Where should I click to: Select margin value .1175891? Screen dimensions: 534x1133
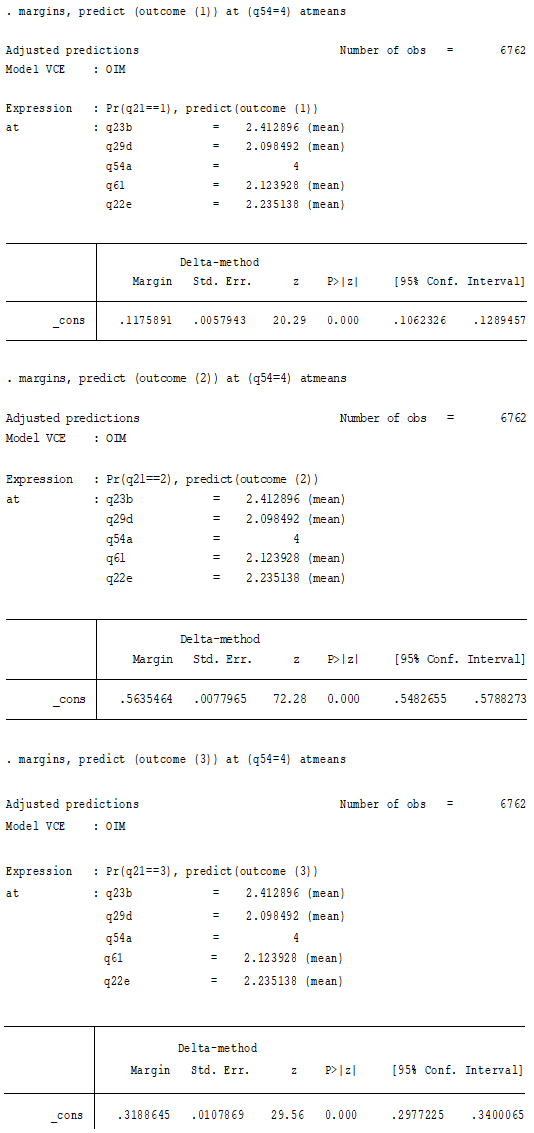145,320
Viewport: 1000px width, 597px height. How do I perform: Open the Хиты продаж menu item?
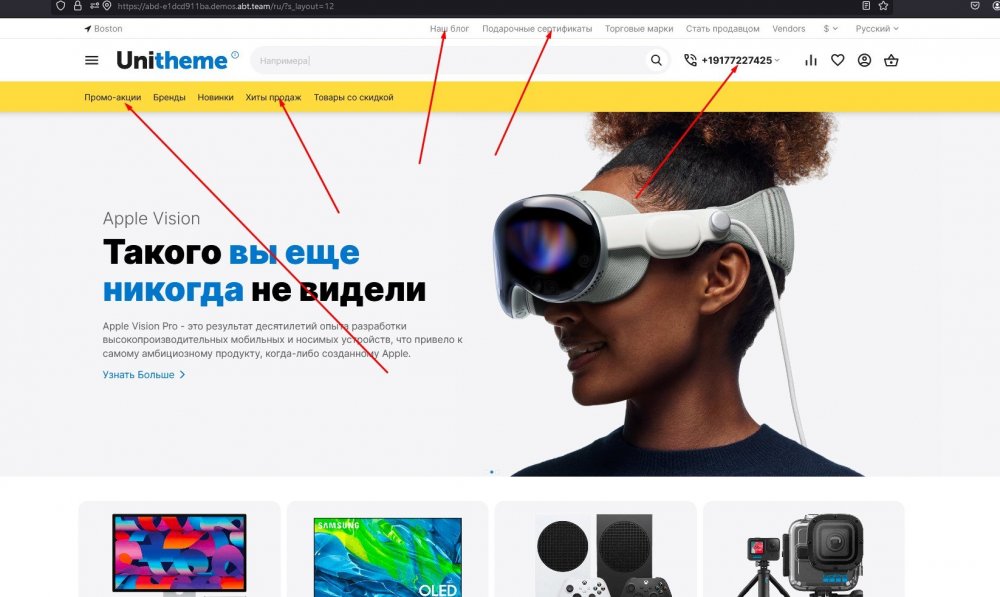click(273, 97)
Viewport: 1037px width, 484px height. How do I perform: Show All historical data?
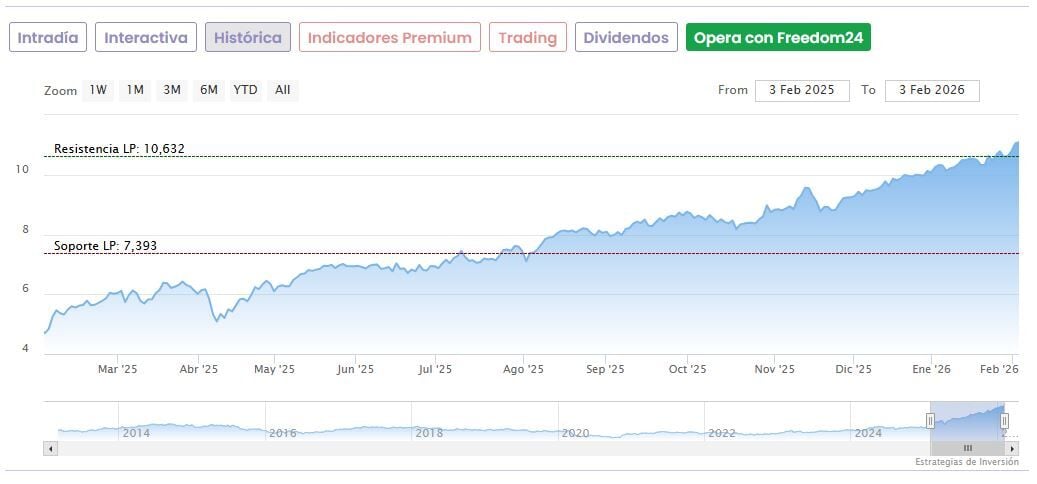[283, 90]
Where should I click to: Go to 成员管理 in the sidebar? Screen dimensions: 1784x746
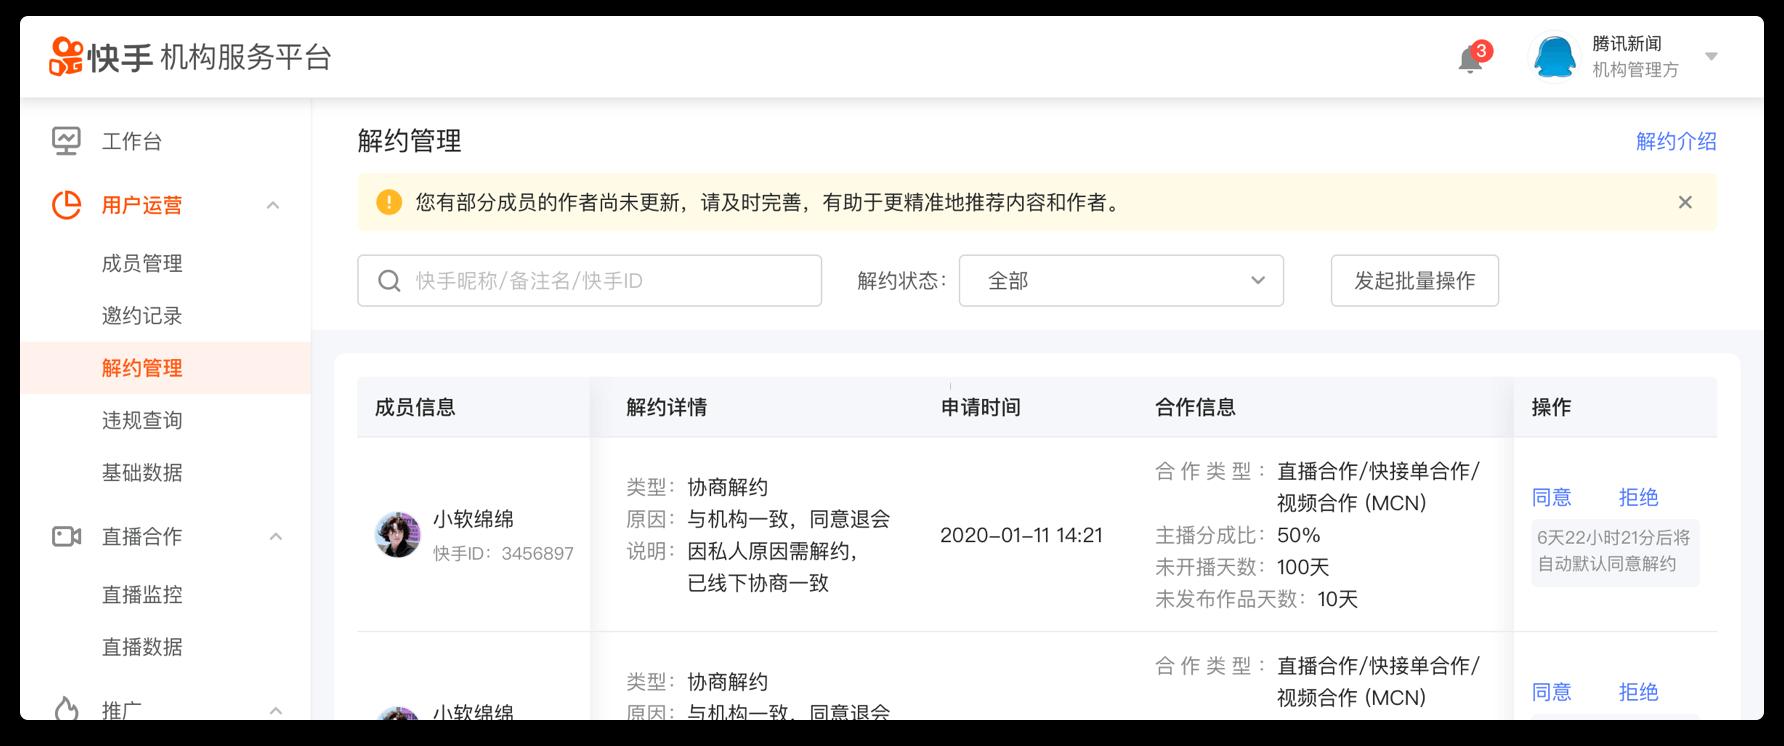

==============================

__Prompt__
Pictures aside, return all the entries above exactly.

__Solution to the problem__
Where should I click to: Select margin value .1175891? Screen dimensions: 534x1133
145,320
Viewport: 1000px width, 597px height. How do I perform: Open the Хиты продаж menu item?
click(273, 97)
Viewport: 1037px width, 484px height. How do I perform: Show All historical data?
[283, 90]
Where should I click to: Go to 成员管理 in the sidebar? Screen dimensions: 1784x746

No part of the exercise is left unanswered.